I have a folder on my PC that is "Unpublished Stories". Probably everyone does. These are snippets, short stories, beginnings of epic novels, etc. It is unlikely I will ever publish them so I am tossing them out here to be enjoyed by anyone that passes by.

This is a non-fiction tale of electronics. Pretty exciting, huh? It is a couple of thousand words long, so I have broken it into chewable hunks.

ELECTRONICS, PART ONE
A few thoughts on computers and the electronics that make them chug along. I know a lot about electronics. I spent forty-one years in the field, and probably had a total of three full years of classroom and lab training on various aspects of it during that time. This was not a liberal arts education: the first year and a half of class was provided by the Air Force, and they have no real interest in teaching you History or Art or English Lit. They want you to know electronics and you got six hours a day, five days a week, for a long, long time.

My later education came in the control systems business. I worked for a petroleum products pipeline for thirty-six years designing, building, installing, and maintaining high-end control systems. These SCADA systems allowed remote control of far-flung facilities from a central point.

I think (and I am biased) that my years in the digital electronics field were the golden years of electronics. It went from hardwired relay and vacuum tube computers to high-density programmable microprocessors during the span of my career. It covered memory from magnetic core memory stacks that had three tiny wires hand-threaded through each ferrite doughnut, providing perhaps 2k of memory, up to non-volatile RAM and DRAM chips that contained gigabytes in one chip. Those were heady years for a designer. SSI, MSI, LSI, EEPROM, USART, the acronyms flowed from our tongues like water. (Or saliva; we often went around with our mouths hanging open.)

━━━━━━━━━━

**REQUESTS**:
- A) Reproduce the part of the electronics memoir between "I think (and" and "mouths hanging open.)", inclusive.
- B) Pick up the electronics memoir after its final sentence and carry it forward.

(Source records)
━━━━━━━━━━

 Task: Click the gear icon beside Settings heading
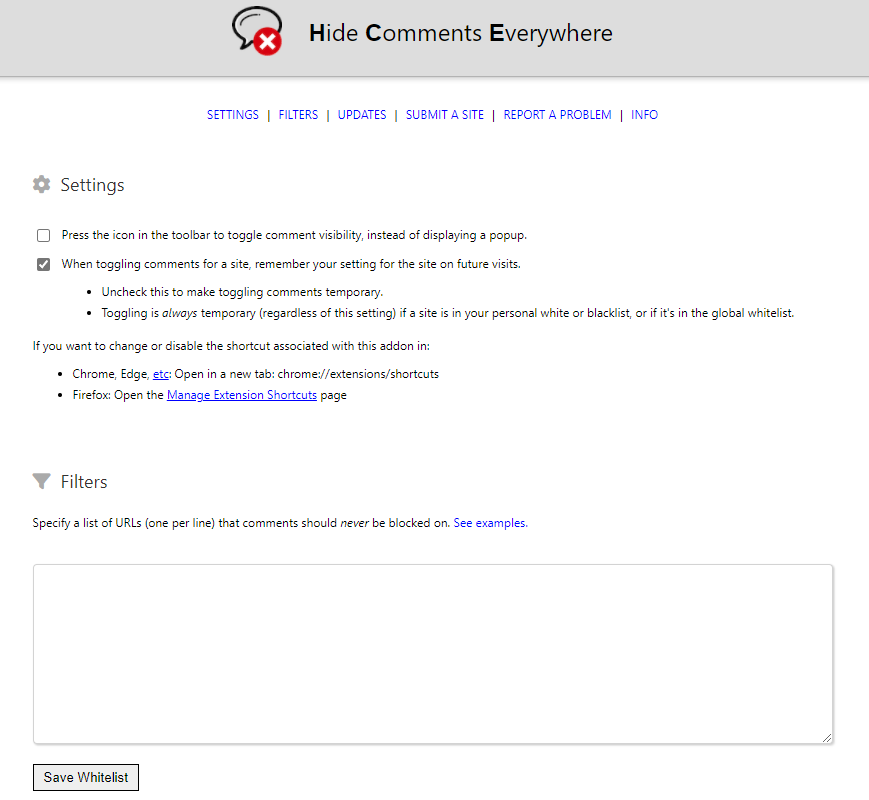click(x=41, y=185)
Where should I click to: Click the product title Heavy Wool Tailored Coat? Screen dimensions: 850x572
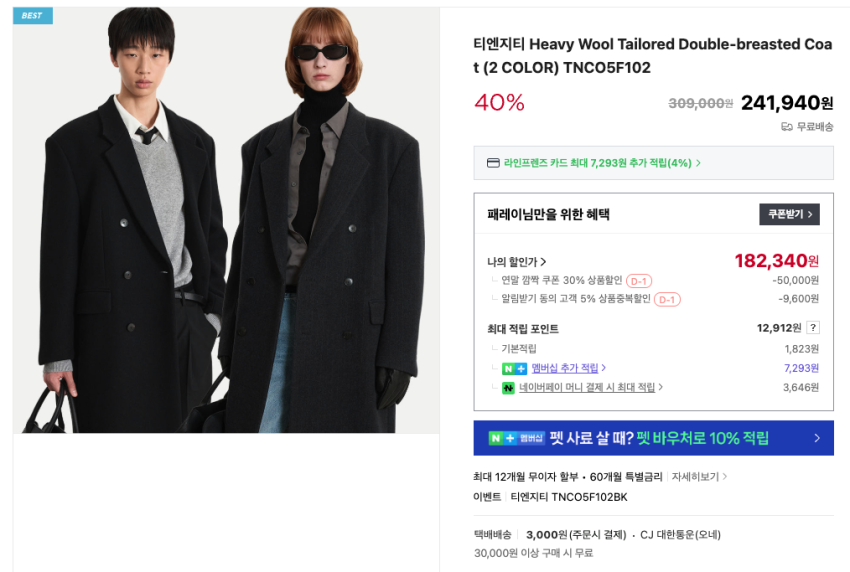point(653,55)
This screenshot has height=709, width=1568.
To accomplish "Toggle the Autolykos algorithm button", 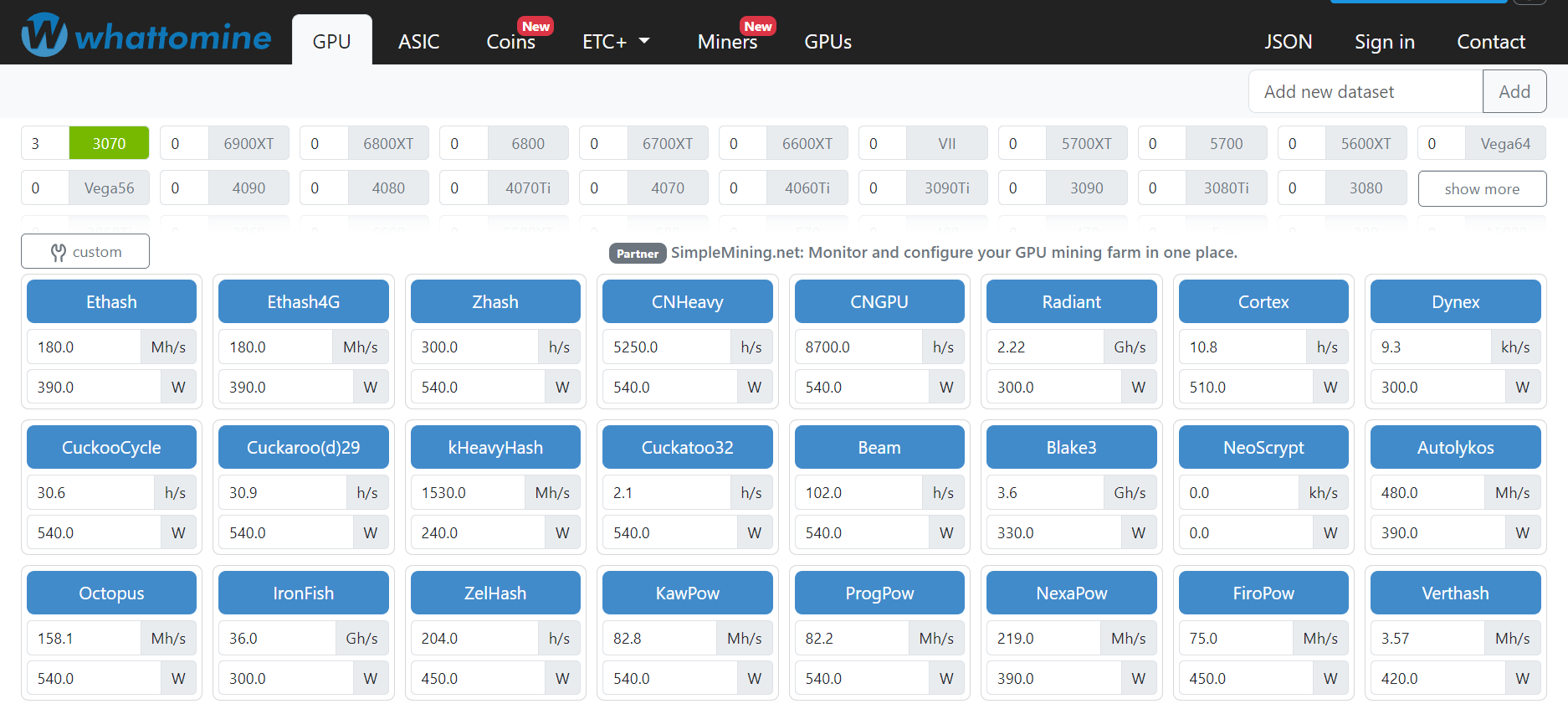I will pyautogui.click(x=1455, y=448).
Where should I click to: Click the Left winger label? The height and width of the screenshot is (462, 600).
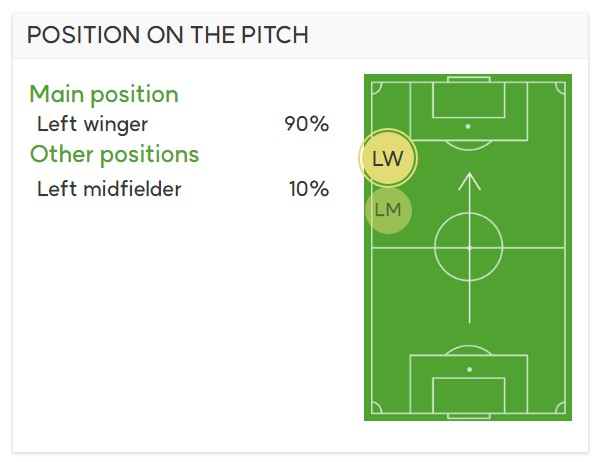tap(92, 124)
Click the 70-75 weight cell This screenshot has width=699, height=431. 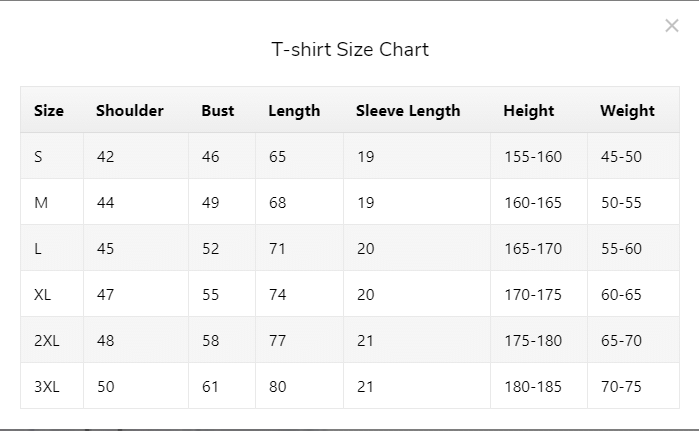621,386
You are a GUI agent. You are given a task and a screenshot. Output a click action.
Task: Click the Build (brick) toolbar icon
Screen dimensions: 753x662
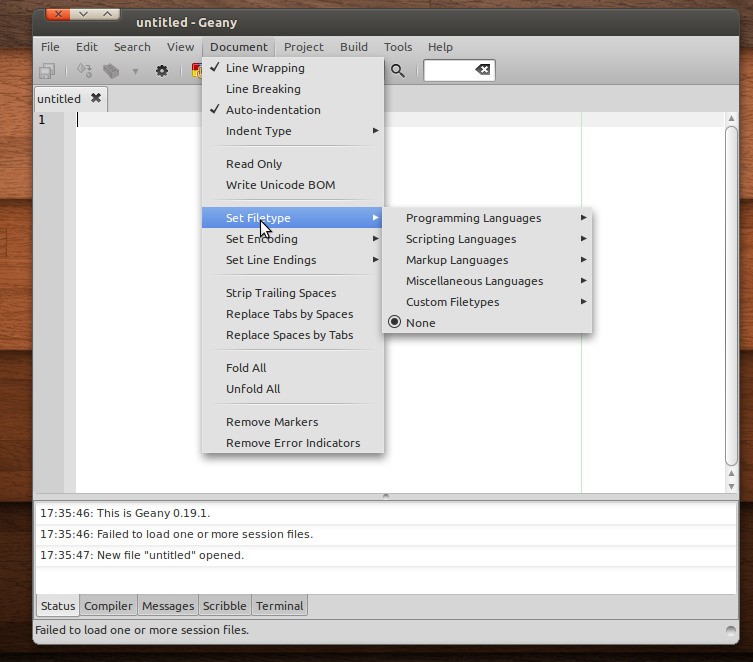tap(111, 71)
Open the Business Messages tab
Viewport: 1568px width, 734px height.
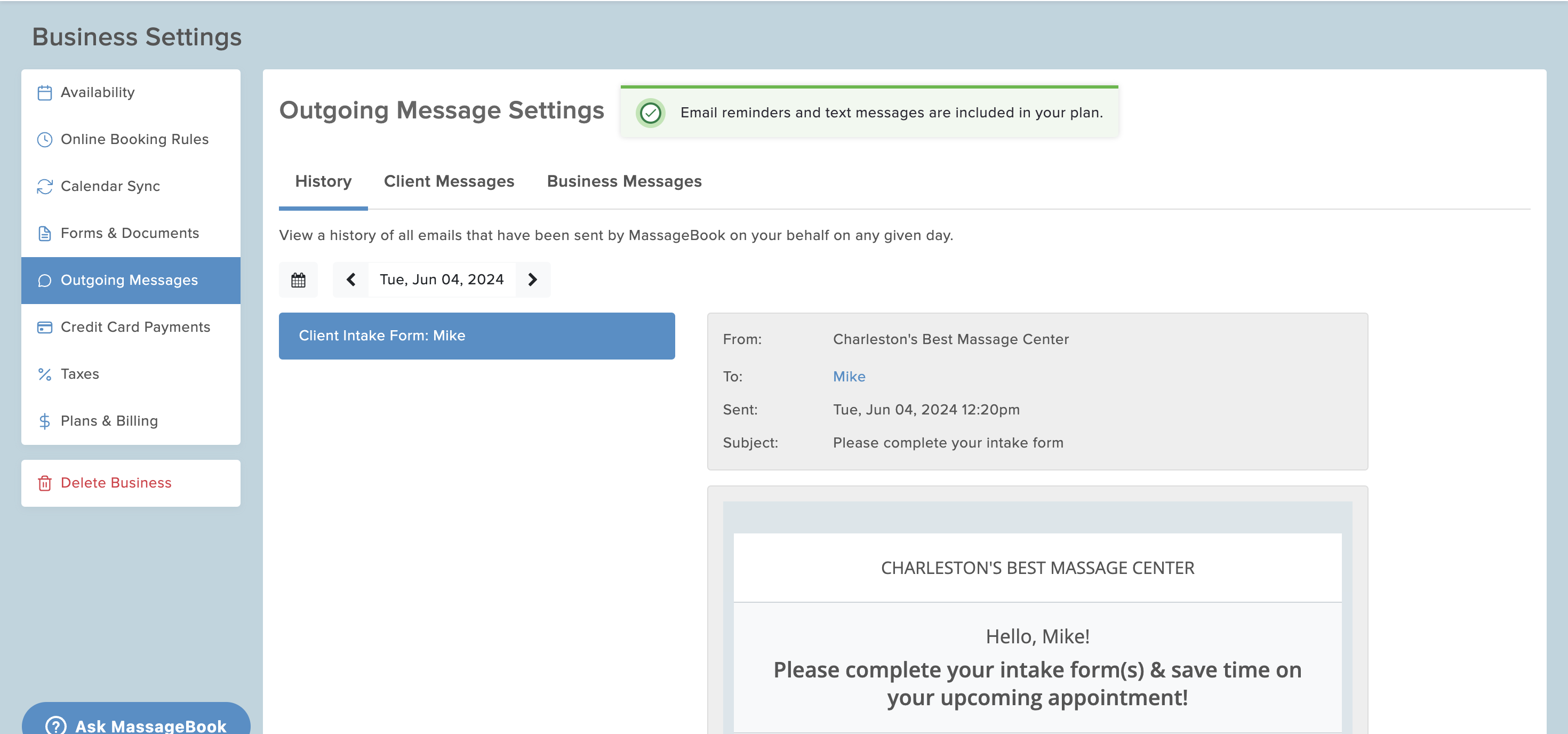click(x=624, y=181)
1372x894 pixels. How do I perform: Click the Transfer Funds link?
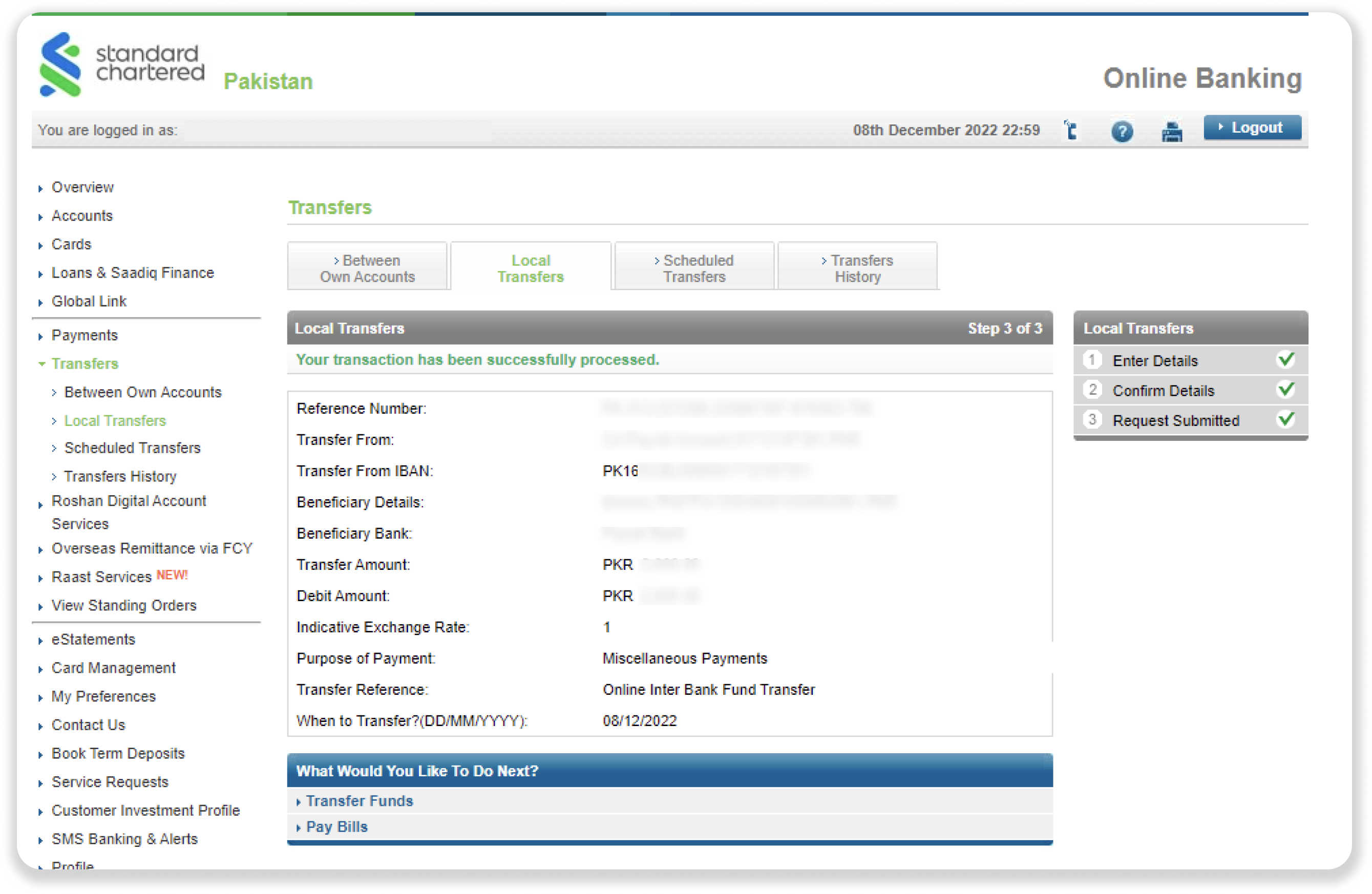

━━━━━━━━━━

**WRITTEN ANSWERS**:
- A)
I think (and I am biased) that my years in the digital electronics field were the golden years of electronics. It went from hardwired relay and vacuum tube computers to high-density programmable microprocessors during the span of my career. It covered memory from magnetic core memory stacks that had three tiny wires hand-threaded through each ferrite doughnut, providing perhaps 2k of memory, up to non-volatile RAM and DRAM chips that contained gigabytes in one chip. Those were heady years for a designer. SSI, MSI, LSI, EEPROM, USART, the acronyms flowed from our tongues like water. (Or saliva; we often went around with our mouths hanging open.)

- B)
Gates of OR, AND, NOR, NAND, flip-flops; We twisted logic elements into the shape we wanted and forced them to perform for us. We were the über nerds, the ones that held the magic of purpose-designed logic in our brains. All things come to an end. By the time I left the profession, hardware was no longer a big factor in control systems. Software written using compilers for multiple processors had taken over. Hardware was generic, cookie stamped, with the vast increases in memory size and speed making programming efficiency irrelevant. So like Puff, I slipped into my cave. But that is a different story.

First there was electricity ...
"...Things I learned in a bobo jungle are things they never taught me in a classroom ..."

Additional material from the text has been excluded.